I think it might be possible that refactoring how we do VMAT_STRIDED_SLP
vs VMAT_GATHER/SCATTER, at least and possibly specifically for the
case of emulated handling would be a good thing. But it'll require experiments
and see how it all fits together.
I started experimenting some days ago and hit a bit of a roadblock when
checking whether
uint8_t *pix1;
int i_pix1;
uint8_t *pix2;
int i_pix2;
for( int i = 0; i < 4; i++, pix1 += i_pix1, pix2 += i_pix2 )
...
is suitable for a gather. IMHO the offset type must match the step/stride =
pix1 type = int. As we do not support signed gather offsets we need to use
64-bit unsigned ones and a 16 * 64 vector isn't directly supported.
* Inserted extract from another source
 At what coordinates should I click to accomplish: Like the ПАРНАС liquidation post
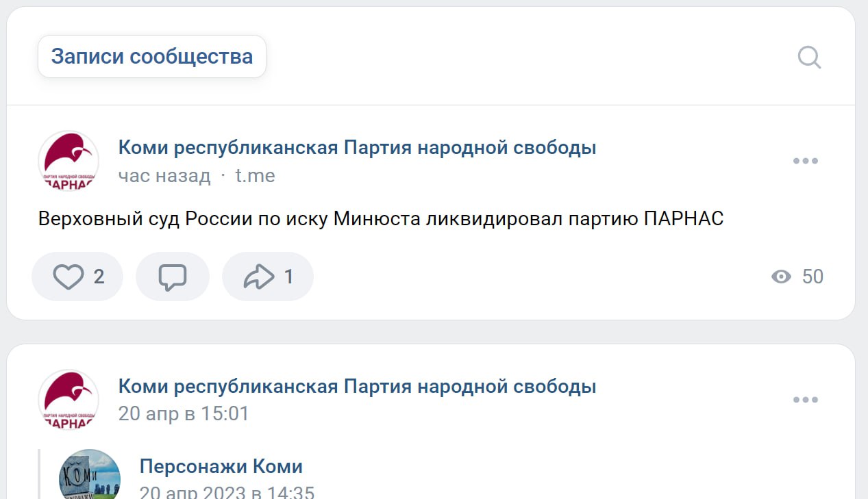[x=77, y=277]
So even though our strided loads do support signed strides, we cannot go via
the
recognize gather
-> recognize strided offset
-> strided load
route because the initial signed-offset gather will be unsupported :/
I guess we could define gather_load patterns with signed index but we'd have no
way of verifying whether a dynamic offset is actually a stride...
For riscv we could continue to pretend to have the respective gather (via LMUL,
so using > 1 registers) and later hope that what we recognized is indeed a
strided offset.
The other option would be to have an alternative to the gather -> strided
connection and additionally check for strided_load support directly? Currently
I see no way around this given the restrictions imposed by our insns.
--
Regards
Robin